- **PROBLEM**: Send back every record exactly.

Saved data entries
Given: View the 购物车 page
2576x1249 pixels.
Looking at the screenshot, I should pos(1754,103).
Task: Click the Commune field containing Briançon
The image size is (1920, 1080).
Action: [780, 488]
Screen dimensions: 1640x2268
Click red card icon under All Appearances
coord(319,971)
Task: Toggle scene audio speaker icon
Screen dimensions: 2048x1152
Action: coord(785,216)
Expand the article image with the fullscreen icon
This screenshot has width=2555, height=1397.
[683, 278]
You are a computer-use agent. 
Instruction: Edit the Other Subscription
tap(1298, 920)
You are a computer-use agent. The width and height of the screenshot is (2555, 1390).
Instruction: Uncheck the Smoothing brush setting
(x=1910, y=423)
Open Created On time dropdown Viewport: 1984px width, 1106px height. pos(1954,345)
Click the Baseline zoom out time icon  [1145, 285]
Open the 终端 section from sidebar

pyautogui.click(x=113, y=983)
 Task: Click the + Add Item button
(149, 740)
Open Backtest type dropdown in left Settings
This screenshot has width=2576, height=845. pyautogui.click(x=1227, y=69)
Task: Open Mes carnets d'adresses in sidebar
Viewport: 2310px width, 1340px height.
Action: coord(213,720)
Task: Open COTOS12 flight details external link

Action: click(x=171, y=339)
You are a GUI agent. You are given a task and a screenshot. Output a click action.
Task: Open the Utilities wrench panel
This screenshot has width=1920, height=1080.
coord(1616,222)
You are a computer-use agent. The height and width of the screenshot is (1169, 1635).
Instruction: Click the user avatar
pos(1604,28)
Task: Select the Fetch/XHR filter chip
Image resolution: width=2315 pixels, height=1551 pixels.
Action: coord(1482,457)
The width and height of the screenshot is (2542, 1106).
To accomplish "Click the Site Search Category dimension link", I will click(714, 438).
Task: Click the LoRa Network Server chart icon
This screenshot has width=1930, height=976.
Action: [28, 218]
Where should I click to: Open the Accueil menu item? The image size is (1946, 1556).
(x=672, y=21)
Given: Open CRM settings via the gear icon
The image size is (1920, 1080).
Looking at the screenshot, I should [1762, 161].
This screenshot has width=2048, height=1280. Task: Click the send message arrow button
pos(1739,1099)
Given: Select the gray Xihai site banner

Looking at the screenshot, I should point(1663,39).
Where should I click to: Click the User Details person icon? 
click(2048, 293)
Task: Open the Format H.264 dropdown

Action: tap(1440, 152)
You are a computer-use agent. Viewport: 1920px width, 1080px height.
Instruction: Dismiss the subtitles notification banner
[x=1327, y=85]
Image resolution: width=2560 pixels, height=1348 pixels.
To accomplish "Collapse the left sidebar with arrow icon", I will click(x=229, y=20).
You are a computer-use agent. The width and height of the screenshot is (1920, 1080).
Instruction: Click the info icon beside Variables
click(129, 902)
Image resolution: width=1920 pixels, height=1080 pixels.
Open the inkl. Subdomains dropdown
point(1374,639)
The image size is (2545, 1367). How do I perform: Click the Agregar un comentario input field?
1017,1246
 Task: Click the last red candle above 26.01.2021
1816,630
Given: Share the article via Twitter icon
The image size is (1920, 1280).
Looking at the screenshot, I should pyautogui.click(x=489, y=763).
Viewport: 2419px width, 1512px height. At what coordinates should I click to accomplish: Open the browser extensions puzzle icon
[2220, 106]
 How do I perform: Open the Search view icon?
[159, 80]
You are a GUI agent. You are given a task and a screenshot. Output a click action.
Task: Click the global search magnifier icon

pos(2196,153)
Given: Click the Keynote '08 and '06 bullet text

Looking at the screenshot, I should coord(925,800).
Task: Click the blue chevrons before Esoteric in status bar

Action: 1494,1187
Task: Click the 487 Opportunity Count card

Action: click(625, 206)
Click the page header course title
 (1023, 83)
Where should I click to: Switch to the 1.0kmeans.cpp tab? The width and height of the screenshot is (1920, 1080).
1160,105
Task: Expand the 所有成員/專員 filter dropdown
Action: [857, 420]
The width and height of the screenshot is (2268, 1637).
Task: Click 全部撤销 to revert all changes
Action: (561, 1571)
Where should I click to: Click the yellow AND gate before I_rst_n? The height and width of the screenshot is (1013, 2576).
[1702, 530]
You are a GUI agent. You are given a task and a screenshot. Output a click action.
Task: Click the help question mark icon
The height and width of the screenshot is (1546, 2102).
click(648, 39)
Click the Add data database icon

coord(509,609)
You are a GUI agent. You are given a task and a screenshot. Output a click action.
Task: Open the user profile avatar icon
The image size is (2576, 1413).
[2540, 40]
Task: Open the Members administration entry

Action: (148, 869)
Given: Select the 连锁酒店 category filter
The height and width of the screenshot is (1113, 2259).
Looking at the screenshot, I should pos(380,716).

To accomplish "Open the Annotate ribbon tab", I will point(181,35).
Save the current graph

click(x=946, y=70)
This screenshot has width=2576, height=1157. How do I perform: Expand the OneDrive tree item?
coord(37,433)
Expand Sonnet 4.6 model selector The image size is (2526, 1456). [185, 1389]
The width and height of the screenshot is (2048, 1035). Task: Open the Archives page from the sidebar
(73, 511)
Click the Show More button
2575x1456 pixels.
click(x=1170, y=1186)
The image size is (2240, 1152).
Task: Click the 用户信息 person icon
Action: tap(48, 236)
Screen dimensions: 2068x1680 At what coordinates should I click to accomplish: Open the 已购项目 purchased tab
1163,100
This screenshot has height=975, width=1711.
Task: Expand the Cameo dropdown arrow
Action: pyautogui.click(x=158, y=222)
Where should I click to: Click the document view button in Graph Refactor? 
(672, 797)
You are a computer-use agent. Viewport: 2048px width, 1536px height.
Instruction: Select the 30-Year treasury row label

- **ANSWER BOX**:
Given: View the 购物车 page
2576x1249 pixels.
Looking at the screenshot, I should pos(1754,103).
Task: Click the Commune field containing Briançon
The image size is (1920, 1080).
Action: [780, 488]
Screen dimensions: 1640x2268
Click red card icon under All Appearances
coord(319,971)
Task: Toggle scene audio speaker icon
Screen dimensions: 2048x1152
Action: coord(785,216)
Expand the article image with the fullscreen icon
This screenshot has width=2555, height=1397.
[683, 278]
You are a computer-use agent. 
Instruction: Edit the Other Subscription
tap(1298, 920)
You are a computer-use agent. The width and height of the screenshot is (2555, 1390).
Instruction: Uncheck the Smoothing brush setting
(x=1910, y=423)
Open Created On time dropdown Viewport: 1984px width, 1106px height. pos(1954,345)
Click the Baseline zoom out time icon  [1145, 285]
Open the 终端 section from sidebar

pyautogui.click(x=113, y=983)
 Task: Click the + Add Item button
(149, 740)
Open Backtest type dropdown in left Settings
This screenshot has width=2576, height=845. pyautogui.click(x=1227, y=69)
Task: Open Mes carnets d'adresses in sidebar
Viewport: 2310px width, 1340px height.
Action: coord(213,720)
Task: Open COTOS12 flight details external link

Action: click(x=171, y=339)
You are a GUI agent. You are given a task and a screenshot. Output a click action.
Task: Open the Utilities wrench panel
This screenshot has width=1920, height=1080.
coord(1616,222)
You are a computer-use agent. The height and width of the screenshot is (1169, 1635).
Instruction: Click the user avatar
pos(1604,28)
Task: Select the Fetch/XHR filter chip
Image resolution: width=2315 pixels, height=1551 pixels.
Action: coord(1482,457)
The width and height of the screenshot is (2542, 1106).
To accomplish "Click the Site Search Category dimension link", I will click(714, 438).
Task: Click the LoRa Network Server chart icon
This screenshot has width=1930, height=976.
Action: [28, 218]
Where should I click to: Open the Accueil menu item? The image size is (1946, 1556).
(x=672, y=21)
Given: Open CRM settings via the gear icon
The image size is (1920, 1080).
Looking at the screenshot, I should [1762, 161].
This screenshot has width=2048, height=1280. Task: Click the send message arrow button
pos(1739,1099)
Given: Select the gray Xihai site banner

Looking at the screenshot, I should point(1663,39).
Where should I click to: Click the User Details person icon? 
click(2048, 293)
Task: Open the Format H.264 dropdown

Action: tap(1440, 152)
You are a computer-use agent. Viewport: 1920px width, 1080px height.
Instruction: Dismiss the subtitles notification banner
[x=1327, y=85]
Image resolution: width=2560 pixels, height=1348 pixels.
To accomplish "Collapse the left sidebar with arrow icon", I will click(x=229, y=20).
You are a computer-use agent. The width and height of the screenshot is (1920, 1080).
Instruction: Click the info icon beside Variables
click(129, 902)
Image resolution: width=1920 pixels, height=1080 pixels.
Open the inkl. Subdomains dropdown
point(1374,639)
The image size is (2545, 1367). How do I perform: Click the Agregar un comentario input field?
1017,1246
 Task: Click the last red candle above 26.01.2021
1816,630
Given: Share the article via Twitter icon
The image size is (1920, 1280).
Looking at the screenshot, I should pyautogui.click(x=489, y=763).
Viewport: 2419px width, 1512px height. At what coordinates should I click to accomplish: Open the browser extensions puzzle icon
[2220, 106]
 How do I perform: Open the Search view icon?
[159, 80]
You are a GUI agent. You are given a task and a screenshot. Output a click action.
Task: Click the global search magnifier icon

pos(2196,153)
Given: Click the Keynote '08 and '06 bullet text

Looking at the screenshot, I should coord(925,800).
Task: Click the blue chevrons before Esoteric in status bar

Action: 1494,1187
Task: Click the 487 Opportunity Count card

Action: click(625, 206)
Click the page header course title
 (1023, 83)
Where should I click to: Switch to the 1.0kmeans.cpp tab? The width and height of the screenshot is (1920, 1080).
1160,105
Task: Expand the 所有成員/專員 filter dropdown
Action: [857, 420]
The width and height of the screenshot is (2268, 1637).
Task: Click 全部撤销 to revert all changes
Action: (561, 1571)
Where should I click to: Click the yellow AND gate before I_rst_n? The height and width of the screenshot is (1013, 2576).
[1702, 530]
You are a GUI agent. You are given a task and a screenshot. Output a click action.
Task: Click the help question mark icon
The height and width of the screenshot is (1546, 2102).
click(648, 39)
Click the Add data database icon

coord(509,609)
You are a GUI agent. You are given a task and a screenshot. Output a click action.
Task: Open the user profile avatar icon
The image size is (2576, 1413).
[2540, 40]
Task: Open the Members administration entry

Action: (148, 869)
Given: Select the 连锁酒店 category filter
The height and width of the screenshot is (1113, 2259).
Looking at the screenshot, I should pos(380,716).

To accomplish "Open the Annotate ribbon tab", I will point(181,35).
Save the current graph

click(x=946, y=70)
This screenshot has width=2576, height=1157. How do I perform: Expand the OneDrive tree item?
coord(37,433)
Expand Sonnet 4.6 model selector The image size is (2526, 1456). [185, 1389]
The width and height of the screenshot is (2048, 1035). Task: Open the Archives page from the sidebar
(73, 511)
Click the Show More button
2575x1456 pixels.
click(x=1170, y=1186)
The image size is (2240, 1152).
Task: Click the 用户信息 person icon
Action: tap(48, 236)
Screen dimensions: 2068x1680 At what coordinates should I click to accomplish: Open the 已购项目 purchased tab
1163,100
This screenshot has height=975, width=1711.
Task: Expand the Cameo dropdown arrow
Action: pyautogui.click(x=158, y=222)
Where should I click to: Click the document view button in Graph Refactor? 
(672, 797)
You are a computer-use agent. Viewport: 2048px width, 1536px height.
Instruction: Select the 30-Year treasury row label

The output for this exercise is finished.